*EXERCISE AIM*. The lines to repeat are those below from the one containing "[LinkedIn] (1088, 1305)" down to the one containing "Curriculum (371, 39)", both included; reproduce them exactly and nothing else.

------------------------

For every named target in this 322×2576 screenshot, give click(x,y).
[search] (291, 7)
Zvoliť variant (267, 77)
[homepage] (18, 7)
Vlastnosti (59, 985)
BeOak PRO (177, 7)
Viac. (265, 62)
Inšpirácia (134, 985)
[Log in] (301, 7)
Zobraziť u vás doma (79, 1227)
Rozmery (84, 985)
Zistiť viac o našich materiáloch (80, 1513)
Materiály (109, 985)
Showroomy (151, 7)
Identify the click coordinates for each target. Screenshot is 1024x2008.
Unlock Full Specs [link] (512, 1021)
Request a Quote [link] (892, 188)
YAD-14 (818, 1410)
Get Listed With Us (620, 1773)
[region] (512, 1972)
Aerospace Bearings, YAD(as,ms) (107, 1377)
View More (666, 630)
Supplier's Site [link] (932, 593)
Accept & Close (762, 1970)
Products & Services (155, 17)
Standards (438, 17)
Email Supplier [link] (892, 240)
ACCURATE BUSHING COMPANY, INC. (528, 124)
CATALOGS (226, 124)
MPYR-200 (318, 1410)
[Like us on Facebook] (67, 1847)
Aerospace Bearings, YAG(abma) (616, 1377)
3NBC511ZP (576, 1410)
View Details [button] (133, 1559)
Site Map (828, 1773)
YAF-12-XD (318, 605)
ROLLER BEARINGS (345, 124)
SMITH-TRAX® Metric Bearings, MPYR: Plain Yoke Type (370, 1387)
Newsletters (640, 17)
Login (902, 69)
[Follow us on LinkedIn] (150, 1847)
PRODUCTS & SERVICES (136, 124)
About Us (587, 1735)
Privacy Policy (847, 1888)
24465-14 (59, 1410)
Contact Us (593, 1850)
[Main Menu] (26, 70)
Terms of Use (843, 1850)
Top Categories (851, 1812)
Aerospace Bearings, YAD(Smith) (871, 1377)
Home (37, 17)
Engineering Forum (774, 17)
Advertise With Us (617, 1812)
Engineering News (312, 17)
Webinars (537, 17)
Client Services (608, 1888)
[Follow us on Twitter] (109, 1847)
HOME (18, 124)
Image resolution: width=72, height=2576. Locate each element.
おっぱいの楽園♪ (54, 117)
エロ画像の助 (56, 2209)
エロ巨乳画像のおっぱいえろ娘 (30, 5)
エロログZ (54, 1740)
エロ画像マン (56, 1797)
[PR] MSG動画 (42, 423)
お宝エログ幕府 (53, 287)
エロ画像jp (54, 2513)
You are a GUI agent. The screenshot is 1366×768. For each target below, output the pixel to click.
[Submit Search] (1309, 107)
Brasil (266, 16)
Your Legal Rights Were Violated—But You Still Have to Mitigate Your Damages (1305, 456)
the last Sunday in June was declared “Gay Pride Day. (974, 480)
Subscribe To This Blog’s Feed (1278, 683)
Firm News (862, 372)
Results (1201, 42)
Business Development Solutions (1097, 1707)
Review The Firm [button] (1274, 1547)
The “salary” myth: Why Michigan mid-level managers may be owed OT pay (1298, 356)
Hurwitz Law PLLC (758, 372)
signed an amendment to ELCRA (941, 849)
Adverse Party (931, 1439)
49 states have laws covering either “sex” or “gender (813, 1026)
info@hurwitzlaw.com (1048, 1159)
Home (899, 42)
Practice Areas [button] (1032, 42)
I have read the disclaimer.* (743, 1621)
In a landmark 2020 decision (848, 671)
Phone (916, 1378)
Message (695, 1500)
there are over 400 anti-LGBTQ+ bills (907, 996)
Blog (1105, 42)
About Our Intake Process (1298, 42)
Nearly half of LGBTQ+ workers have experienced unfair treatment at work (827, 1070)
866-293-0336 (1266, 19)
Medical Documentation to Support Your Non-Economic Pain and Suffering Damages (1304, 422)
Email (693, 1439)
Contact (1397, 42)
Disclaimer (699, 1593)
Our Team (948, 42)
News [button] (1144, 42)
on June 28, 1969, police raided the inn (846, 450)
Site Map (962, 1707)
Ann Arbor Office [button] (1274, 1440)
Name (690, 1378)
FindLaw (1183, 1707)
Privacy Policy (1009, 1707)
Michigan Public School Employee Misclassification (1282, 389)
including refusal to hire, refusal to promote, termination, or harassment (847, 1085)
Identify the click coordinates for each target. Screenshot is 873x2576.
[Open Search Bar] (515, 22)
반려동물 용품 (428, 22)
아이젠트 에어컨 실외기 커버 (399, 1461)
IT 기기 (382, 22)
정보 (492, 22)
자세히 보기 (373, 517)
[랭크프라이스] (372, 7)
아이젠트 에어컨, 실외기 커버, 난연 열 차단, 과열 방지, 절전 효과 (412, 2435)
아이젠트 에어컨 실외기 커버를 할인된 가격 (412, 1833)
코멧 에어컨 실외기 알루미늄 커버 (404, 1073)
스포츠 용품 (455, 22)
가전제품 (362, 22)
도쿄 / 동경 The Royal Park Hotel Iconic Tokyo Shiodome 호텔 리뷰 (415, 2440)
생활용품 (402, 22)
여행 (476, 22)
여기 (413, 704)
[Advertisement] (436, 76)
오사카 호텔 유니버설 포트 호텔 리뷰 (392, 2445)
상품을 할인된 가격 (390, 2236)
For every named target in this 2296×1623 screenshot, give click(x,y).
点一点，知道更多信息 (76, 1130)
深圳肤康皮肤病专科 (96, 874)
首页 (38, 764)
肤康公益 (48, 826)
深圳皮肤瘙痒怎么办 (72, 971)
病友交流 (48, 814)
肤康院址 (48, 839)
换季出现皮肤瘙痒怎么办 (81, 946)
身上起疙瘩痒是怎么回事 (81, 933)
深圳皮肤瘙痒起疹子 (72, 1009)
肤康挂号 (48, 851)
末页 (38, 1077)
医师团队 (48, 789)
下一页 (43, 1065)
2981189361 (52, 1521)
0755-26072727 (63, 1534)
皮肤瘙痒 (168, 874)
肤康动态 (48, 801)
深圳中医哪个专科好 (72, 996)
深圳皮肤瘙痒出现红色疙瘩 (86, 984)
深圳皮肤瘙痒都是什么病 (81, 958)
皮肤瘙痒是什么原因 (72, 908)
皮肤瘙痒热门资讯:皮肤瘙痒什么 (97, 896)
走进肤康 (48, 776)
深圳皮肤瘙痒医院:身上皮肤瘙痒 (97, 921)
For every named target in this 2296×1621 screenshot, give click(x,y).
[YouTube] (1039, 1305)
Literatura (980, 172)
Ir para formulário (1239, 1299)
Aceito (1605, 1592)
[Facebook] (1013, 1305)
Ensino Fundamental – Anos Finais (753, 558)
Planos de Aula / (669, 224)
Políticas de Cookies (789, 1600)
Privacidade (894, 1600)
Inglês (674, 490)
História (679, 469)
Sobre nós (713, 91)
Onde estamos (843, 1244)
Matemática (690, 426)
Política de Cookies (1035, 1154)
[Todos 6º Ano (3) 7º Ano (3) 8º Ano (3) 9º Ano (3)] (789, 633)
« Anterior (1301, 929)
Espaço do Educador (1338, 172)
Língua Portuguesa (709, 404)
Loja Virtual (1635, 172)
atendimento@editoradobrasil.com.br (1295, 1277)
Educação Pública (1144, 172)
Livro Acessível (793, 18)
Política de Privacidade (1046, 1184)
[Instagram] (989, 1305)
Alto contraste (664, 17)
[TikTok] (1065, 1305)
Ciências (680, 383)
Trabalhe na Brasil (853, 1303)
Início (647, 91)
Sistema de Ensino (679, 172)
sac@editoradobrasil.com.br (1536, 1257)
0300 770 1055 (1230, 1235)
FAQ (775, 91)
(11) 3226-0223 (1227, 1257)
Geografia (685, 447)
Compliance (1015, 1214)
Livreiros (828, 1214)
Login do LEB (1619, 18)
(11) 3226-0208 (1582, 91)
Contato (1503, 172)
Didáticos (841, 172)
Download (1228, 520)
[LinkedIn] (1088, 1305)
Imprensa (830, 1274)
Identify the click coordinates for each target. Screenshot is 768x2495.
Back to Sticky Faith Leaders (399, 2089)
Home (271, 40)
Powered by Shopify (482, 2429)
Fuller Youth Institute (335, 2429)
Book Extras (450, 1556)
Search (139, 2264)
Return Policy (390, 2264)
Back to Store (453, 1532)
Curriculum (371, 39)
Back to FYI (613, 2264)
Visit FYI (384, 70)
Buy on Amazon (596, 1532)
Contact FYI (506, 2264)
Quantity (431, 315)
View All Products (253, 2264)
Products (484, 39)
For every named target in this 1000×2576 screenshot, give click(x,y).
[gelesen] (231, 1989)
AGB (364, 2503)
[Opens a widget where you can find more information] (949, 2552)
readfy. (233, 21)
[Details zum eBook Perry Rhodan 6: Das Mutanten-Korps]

------------------------

*ANSWER FOR THIS EXERCISE*.
[LinkedIn] (1088, 1305)
Imprensa (830, 1274)
Identify the click coordinates for each target. Screenshot is 768x2495.
Back to Sticky Faith Leaders (399, 2089)
Home (271, 40)
Powered by Shopify (482, 2429)
Fuller Youth Institute (335, 2429)
Book Extras (450, 1556)
Search (139, 2264)
Return Policy (390, 2264)
Back to Store (453, 1532)
Curriculum (371, 39)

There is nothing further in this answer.